Skip to content

gdk reset-data --fast fails and leaves Postgres/runit in a difficult-to-recover state

This was originally sighted in gdk reset-data --fast fails with 'relation "fea... (#578920 - closed) ("left my database in an Interesting™ state"), but that issue was for the more-prominent problem (feature_gates-related) left over after manual recovery.

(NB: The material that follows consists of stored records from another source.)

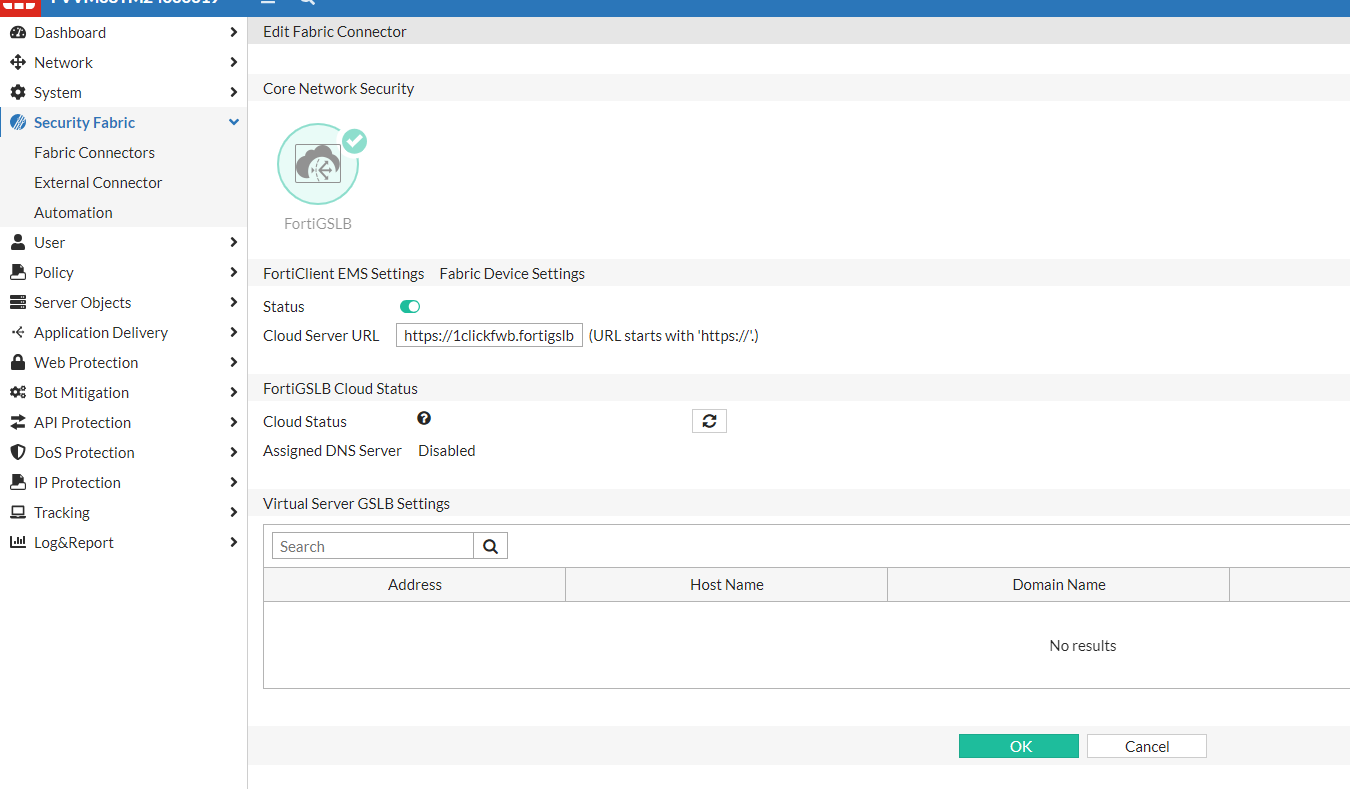This screenshot has width=1350, height=789.
Task: Cancel editing the Fabric Connector
Action: click(1146, 745)
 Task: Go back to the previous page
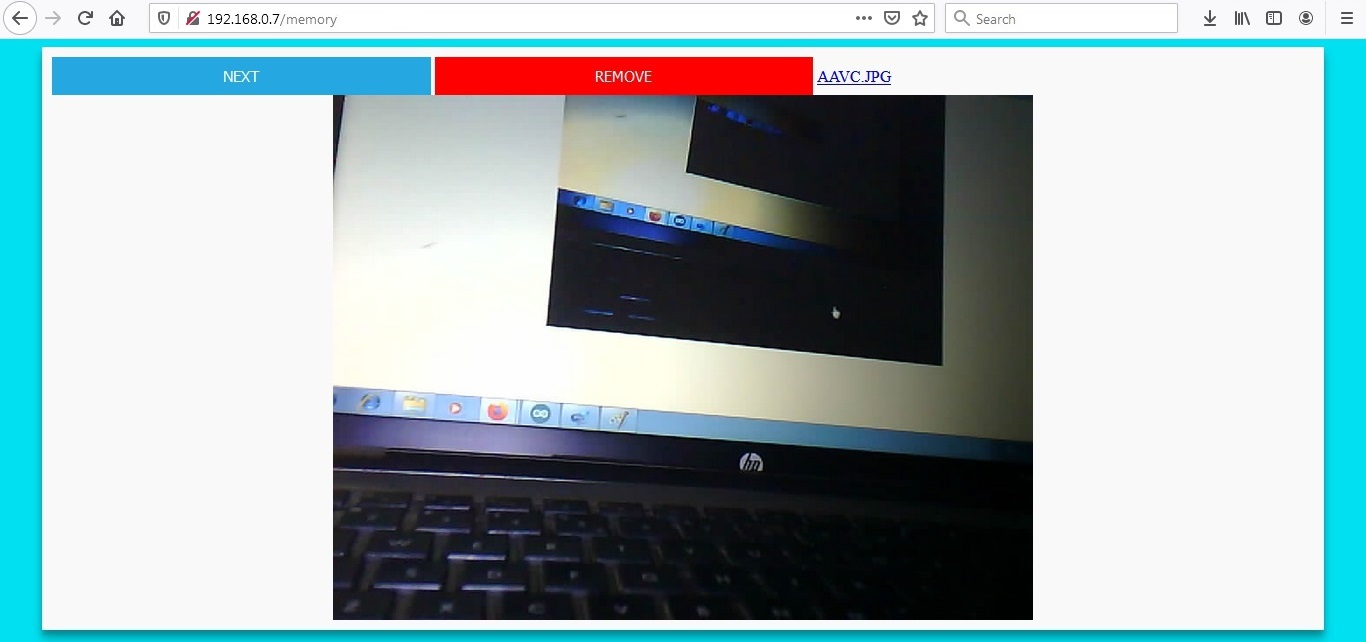click(20, 17)
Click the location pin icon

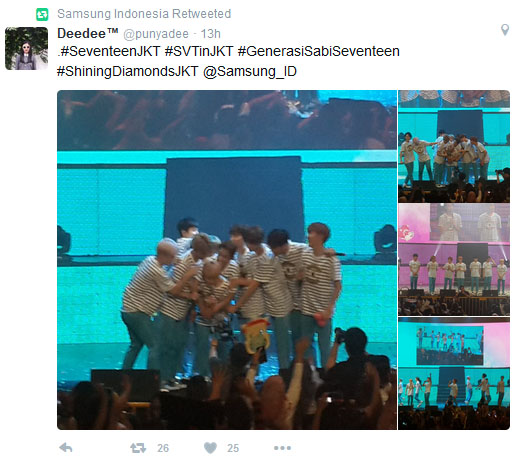click(x=505, y=30)
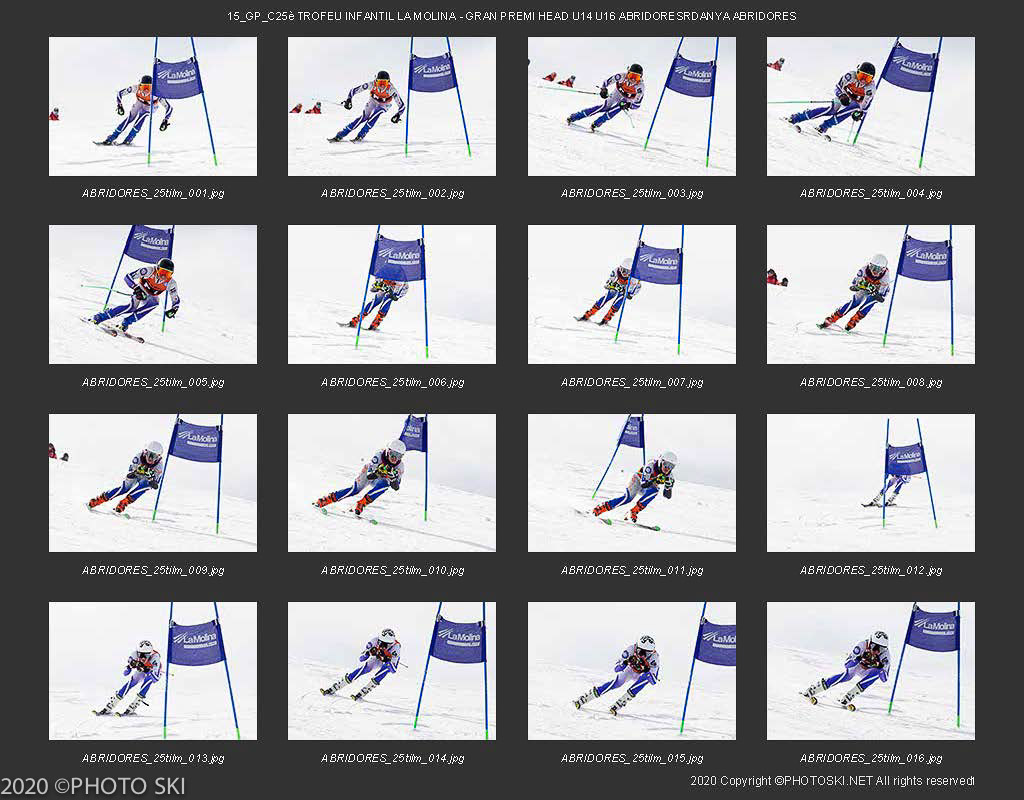Click the ABRIDORES_25tilm_008 photo thumbnail

click(870, 294)
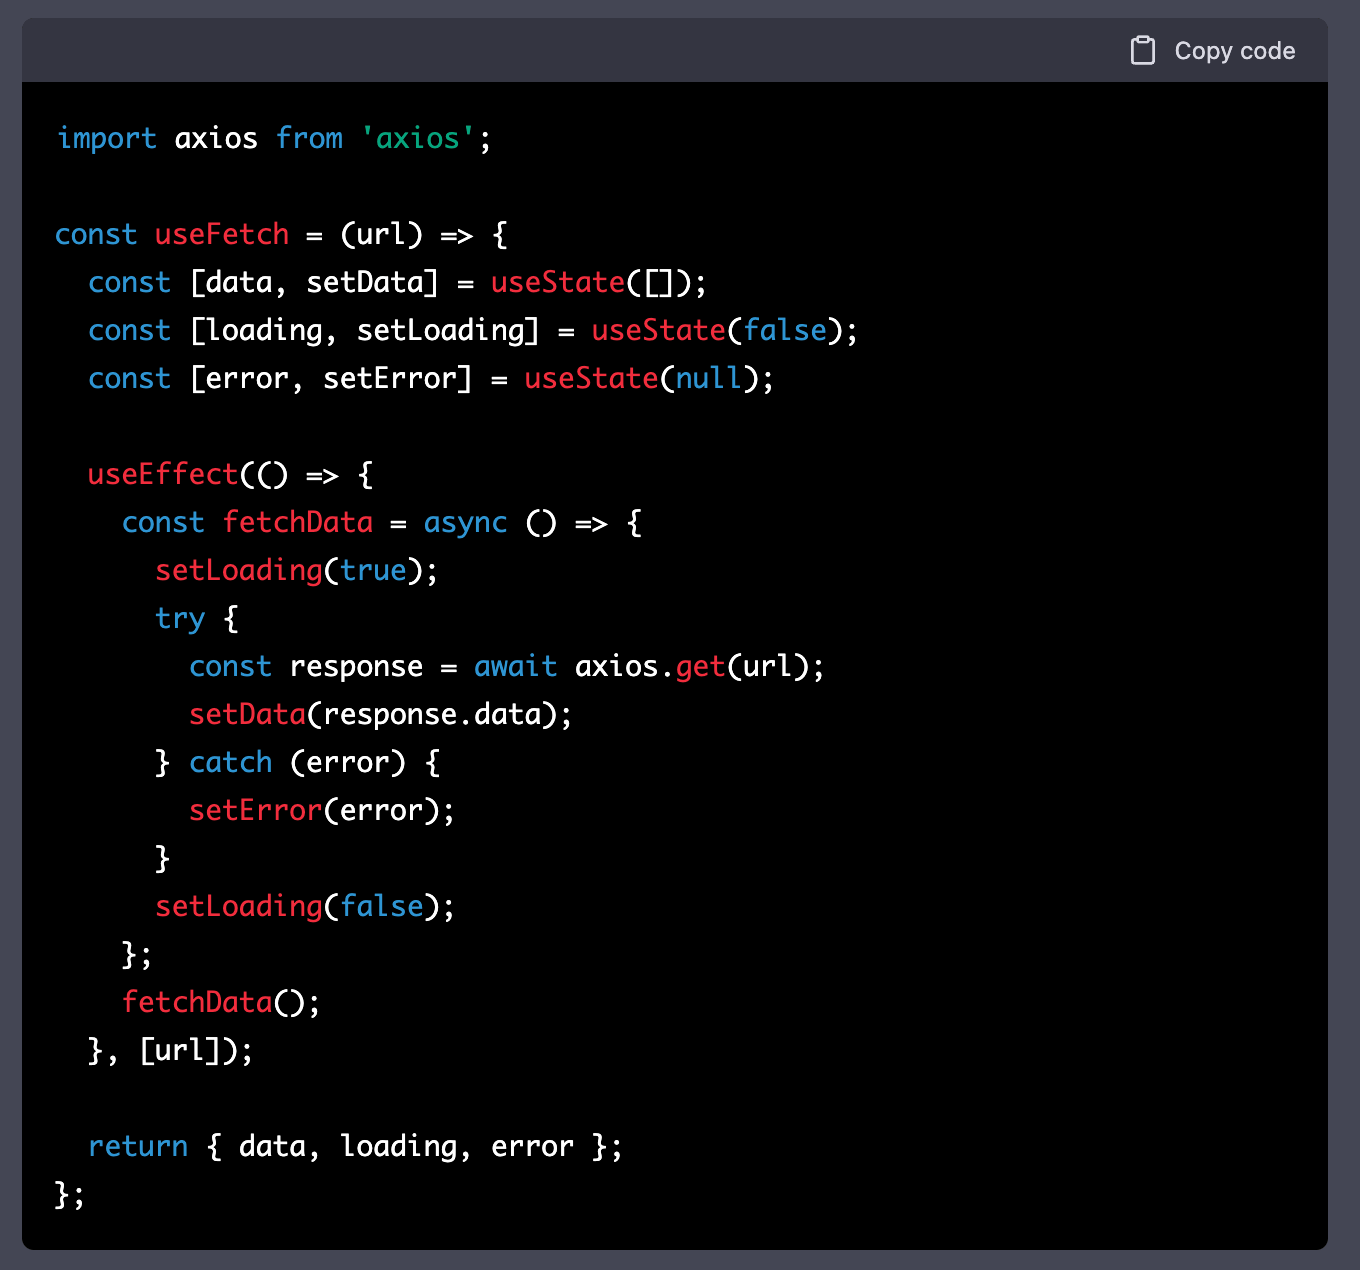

When verifying the fix for that issue, the problem with Postgres being left in a weird state recurred:

kivikakk@rebane /V/g/gdk ((no description set) rowyq 12e6c (empty))> gdk reset-data --fast
⚠️  WARNING: We're about to remove _all_ (GitLab and praefect) PostgreSQL data, Rails uploads and git repository data.
⚠️  WARNING: Backups will be made in '/Volumes/g/gdk/.backups', just in case!
Are you sure? [y/N]: y
=> Retrying stop (1/3)
=> Retrying stop (1/3)
=> Moving PostgreSQL data from '/Volumes/g/gdk/postgresql/data' to '/Volumes/g/gdk/.backups/postgresql/data.2025-11-05_14.16.18/'
=> Moving redis dump.rdb from '/Volumes/g/gdk/redis/dump.rdb' to '/Volumes/g/gdk/.backups/redis/dump.rdb.2025-11-05_14.16.18/'
=> Moving Rails uploads from '/Volumes/g/gdk/gitlab/public/uploads' to '/Volumes/g/gdk/.backups/gitlab/public/uploads.2025-11-05_14.16.18/'
=> Moving git repository data from '/Volumes/g/gdk/repositories' to '/Volumes/g/gdk/.backups/repositories.2025-11-05_14.16.18/'
ok: down: /Volumes/g/gdk/services/gitlab-http-router: 0s
ok: down: /Volumes/g/gdk/services/gitlab-topology-service: 0s
ok: down: /Volumes/g/gdk/services/gitlab-workhorse: 0s
ok: down: /Volumes/g/gdk/services/jaeger: 0s
ok: down: /Volumes/g/gdk/services/rails-background-jobs: 0s
ok: down: /Volumes/g/gdk/services/rails-web: 0s
ok: down: /Volumes/g/gdk/services/sshd: 0s
ok: down: /Volumes/g/gdk/services/vite: 0s
ok: down: /Volumes/g/gdk/services/praefect: 0s
ok: down: /Volumes/g/gdk/services/praefect-gitaly-0: 0s
ok: down: /Volumes/g/gdk/services/redis: 0s
ok: down: /Volumes/g/gdk/services/postgresql: 1s
The files belonging to this database system will be owned by user "kivikakk".
This user must also own the server process.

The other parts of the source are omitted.